L’attacco del Consiglio d’Europa – Le scelte operate da Israele a Gaza “vanno nella direzione della pulizia etnica e del genocidio”, afferma Saskia Kluit (Paesi Bassi, Soc), relatrice dell’assemblea parlamentare del Consiglio d’Europa per il rapporto sottolineando “l’assoluta e urgente necessità di porre fine alla crisi umanitaria per le donne, i bambini e gli ostaggi a Gaza”. “Con il blocco totale delle forniture umanitarie essenziali dal 2 marzo 2025 e la ripresa dell’attacco su larga scala al territorio da parte delle autorità israeliane, la situazione è peggiorata oltre ogni immaginazione“, dichiara la parlamentare. “I bambini sono le prime vittime di questa violenza sistematica. Senza cibo, acqua pulita, cure mediche e un riparo sicuro, il loro diritto alla vita viene negato”, aggiunge. “È chiaro che il governo israeliano non rispetta il diritto umanitario internazionale, che richiede che gli aiuti umanitari siano consegnati incondizionatamente, senza ostacoli e in quantità sufficiente a sostenere la salute di una popolazione”, evidenzia Kluit. “La popolazione palestinese di Gaza è confinata in uno spazio sempre più ristretto, senza possibilità di fuga e senza tregua da bombardamenti e attacchi, e le cosiddette zone di sicurezza non ne offrono alcuna”, continua la parlamentare. “Esorto ancora una volta Israele a interrompere immediatamente l’uccisione della popolazione di Gaza“, dice Kluit, sostenendo che “la comunità internazionale deve ora adempiere al suo dovere di dire la verità e seguire gli obblighi legali previsti dalle convenzioni di Ginevra, compresa la convenzione sul genocidio”.

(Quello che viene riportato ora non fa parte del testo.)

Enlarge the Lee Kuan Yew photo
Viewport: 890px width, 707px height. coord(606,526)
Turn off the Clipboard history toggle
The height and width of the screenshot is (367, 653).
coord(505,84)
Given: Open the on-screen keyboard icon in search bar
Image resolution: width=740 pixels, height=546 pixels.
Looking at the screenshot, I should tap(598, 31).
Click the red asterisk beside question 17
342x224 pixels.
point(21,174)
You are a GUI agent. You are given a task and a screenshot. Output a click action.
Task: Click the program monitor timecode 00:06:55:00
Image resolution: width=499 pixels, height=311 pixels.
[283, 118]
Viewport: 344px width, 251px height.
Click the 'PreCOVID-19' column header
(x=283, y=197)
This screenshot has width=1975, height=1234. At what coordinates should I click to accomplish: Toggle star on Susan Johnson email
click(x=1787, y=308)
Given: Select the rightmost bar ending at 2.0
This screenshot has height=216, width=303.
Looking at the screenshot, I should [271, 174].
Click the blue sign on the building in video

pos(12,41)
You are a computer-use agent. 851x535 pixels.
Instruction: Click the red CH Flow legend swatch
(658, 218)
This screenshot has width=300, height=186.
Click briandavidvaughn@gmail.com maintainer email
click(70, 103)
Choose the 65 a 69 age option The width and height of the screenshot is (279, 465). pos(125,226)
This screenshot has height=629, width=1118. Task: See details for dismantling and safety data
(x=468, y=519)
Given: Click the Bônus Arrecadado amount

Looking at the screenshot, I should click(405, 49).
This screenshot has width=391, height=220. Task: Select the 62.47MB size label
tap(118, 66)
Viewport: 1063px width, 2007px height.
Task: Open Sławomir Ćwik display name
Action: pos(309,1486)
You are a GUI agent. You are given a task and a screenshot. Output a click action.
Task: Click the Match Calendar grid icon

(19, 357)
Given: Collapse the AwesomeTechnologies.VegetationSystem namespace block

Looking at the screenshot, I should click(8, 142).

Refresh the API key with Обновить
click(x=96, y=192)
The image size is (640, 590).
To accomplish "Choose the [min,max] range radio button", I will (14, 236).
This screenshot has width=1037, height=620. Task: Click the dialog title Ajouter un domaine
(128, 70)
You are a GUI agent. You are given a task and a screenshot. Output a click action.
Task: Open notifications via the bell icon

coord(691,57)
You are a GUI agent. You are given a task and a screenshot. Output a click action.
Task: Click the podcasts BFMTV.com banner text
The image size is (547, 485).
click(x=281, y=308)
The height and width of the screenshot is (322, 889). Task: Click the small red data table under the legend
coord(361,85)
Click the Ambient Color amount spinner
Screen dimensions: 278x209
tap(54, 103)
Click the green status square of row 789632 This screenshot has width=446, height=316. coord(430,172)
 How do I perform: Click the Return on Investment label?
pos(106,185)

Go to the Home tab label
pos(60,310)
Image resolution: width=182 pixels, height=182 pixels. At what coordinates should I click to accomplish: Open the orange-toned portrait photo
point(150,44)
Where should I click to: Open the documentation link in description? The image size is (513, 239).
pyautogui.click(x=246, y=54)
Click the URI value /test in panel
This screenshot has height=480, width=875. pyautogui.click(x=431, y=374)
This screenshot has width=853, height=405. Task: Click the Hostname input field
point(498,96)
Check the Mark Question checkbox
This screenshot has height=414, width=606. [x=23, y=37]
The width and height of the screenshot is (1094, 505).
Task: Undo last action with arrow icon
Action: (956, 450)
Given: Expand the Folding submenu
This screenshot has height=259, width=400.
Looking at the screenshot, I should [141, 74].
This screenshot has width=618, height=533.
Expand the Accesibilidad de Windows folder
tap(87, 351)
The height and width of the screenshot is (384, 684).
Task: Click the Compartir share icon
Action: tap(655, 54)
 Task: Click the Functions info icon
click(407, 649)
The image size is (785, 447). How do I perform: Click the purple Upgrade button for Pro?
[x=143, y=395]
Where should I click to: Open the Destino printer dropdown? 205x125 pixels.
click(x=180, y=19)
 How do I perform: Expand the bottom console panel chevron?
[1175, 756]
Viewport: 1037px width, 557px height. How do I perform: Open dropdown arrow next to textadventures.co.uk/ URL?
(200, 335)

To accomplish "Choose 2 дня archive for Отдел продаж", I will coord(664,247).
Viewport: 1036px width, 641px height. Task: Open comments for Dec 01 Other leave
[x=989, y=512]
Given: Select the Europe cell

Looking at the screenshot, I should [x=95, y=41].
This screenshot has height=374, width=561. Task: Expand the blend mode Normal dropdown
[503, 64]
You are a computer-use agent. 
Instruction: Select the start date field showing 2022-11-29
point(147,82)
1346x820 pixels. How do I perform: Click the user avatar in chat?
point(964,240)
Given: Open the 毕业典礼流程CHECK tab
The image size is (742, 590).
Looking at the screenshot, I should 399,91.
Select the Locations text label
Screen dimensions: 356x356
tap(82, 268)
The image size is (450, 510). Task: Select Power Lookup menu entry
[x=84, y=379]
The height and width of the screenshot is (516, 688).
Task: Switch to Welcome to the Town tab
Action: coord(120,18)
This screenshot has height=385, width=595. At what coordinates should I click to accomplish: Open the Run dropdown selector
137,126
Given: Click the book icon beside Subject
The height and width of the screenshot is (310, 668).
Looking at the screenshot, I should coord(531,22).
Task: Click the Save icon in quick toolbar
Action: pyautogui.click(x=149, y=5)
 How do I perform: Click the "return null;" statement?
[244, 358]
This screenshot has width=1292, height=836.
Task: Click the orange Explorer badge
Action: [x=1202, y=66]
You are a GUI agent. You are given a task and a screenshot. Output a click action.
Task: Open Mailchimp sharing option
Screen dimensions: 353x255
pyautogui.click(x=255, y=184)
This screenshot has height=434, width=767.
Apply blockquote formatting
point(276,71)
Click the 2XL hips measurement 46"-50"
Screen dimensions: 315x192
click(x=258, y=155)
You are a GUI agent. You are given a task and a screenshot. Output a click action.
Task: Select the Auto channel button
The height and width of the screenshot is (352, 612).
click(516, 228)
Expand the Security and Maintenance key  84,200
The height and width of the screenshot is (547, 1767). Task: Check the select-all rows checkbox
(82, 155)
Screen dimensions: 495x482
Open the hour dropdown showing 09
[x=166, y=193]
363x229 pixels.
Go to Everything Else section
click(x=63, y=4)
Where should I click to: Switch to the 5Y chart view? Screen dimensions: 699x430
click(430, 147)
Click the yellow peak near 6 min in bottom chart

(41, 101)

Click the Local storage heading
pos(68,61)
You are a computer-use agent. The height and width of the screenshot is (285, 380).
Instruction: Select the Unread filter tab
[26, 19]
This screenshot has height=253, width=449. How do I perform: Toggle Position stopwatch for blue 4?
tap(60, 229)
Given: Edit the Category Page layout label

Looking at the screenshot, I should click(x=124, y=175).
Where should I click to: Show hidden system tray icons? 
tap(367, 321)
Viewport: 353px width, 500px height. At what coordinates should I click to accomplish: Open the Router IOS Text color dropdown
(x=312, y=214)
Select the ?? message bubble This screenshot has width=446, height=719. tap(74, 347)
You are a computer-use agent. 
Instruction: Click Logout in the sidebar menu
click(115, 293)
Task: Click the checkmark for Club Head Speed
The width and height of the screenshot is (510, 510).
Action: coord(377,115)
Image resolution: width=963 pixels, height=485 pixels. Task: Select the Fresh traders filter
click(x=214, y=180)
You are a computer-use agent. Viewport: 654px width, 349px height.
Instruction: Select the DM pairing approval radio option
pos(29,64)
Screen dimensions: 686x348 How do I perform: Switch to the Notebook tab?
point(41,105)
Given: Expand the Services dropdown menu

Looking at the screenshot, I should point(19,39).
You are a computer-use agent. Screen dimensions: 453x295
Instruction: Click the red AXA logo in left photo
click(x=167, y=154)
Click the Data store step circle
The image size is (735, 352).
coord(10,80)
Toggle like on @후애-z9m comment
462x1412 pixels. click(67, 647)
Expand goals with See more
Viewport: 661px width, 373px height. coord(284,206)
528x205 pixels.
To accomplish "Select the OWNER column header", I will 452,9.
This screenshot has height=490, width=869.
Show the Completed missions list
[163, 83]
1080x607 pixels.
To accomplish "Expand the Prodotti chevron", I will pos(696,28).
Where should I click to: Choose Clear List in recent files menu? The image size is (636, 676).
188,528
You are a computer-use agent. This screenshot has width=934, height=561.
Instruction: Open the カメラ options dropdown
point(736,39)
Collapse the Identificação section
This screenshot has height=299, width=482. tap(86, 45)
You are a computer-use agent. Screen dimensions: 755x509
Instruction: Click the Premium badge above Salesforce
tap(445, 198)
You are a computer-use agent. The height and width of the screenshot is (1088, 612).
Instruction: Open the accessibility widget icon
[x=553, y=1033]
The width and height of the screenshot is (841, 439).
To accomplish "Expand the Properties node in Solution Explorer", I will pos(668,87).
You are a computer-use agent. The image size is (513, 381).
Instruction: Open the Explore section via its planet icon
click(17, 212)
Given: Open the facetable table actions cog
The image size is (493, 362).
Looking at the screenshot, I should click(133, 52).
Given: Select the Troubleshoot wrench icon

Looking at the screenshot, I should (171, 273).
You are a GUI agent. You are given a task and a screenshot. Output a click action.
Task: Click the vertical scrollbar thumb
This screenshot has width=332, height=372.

“Da tre mesi non riceviamo aiuti, stiamo razionando tutto” – Dall’unica parrocchia cattolica di Gaza, padre Gabriel Romanelli – a cui Papa Francesco ha telefonato fino a poco prima di morire – avverte che la situazione continua ad essere “molto grave” e ha spiegato che “all’interno del complesso parrocchiale stiamo facendo il possibile, anche se sentiamo molti bombardamenti e a volte le schegge ci raggiungono”. Attualmente la chiesa ospita circa 500 uomini, donne e bambini, tra cui un gruppo di disabili assistiti dalle Missionarie della Carità. “All’interno del complesso parrocchiale – dice – stiamo facendo il possibile, anche se sentiamo molti bombardamenti e a volte le schegge ci raggiungono”. A loro gli aiuti non arrivano da tre mesi: “Per ora, stiamo razionando tutto ciò che abbiamo, e solo dopo questo razionamento potremo distribuire ai rifugiati nel complesso e alle persone che vengono da fuori”, spiega il parroco. Nonostante questi vincoli, di recente padre Gabriel è riuscito a distribuire acqua sia all’interno sia all’esterno del complesso. Circa 52 membri della popolazione cristiana, ortodossi e cattolici, su un totale di circa mille persone presenti prima del conflitto, sono stati uccisi nel corso degli attacchi o sono morti per malattie non curate. Padre Gabriel afferma di aver rilevato anche segni di malattia mentale, compresa la depressione. “La cosa più grave che notiamo è che nessuno parla della fine della guerra o del diritto di rimanere qui, di ricostruire le case, di ricominciare”, conclude.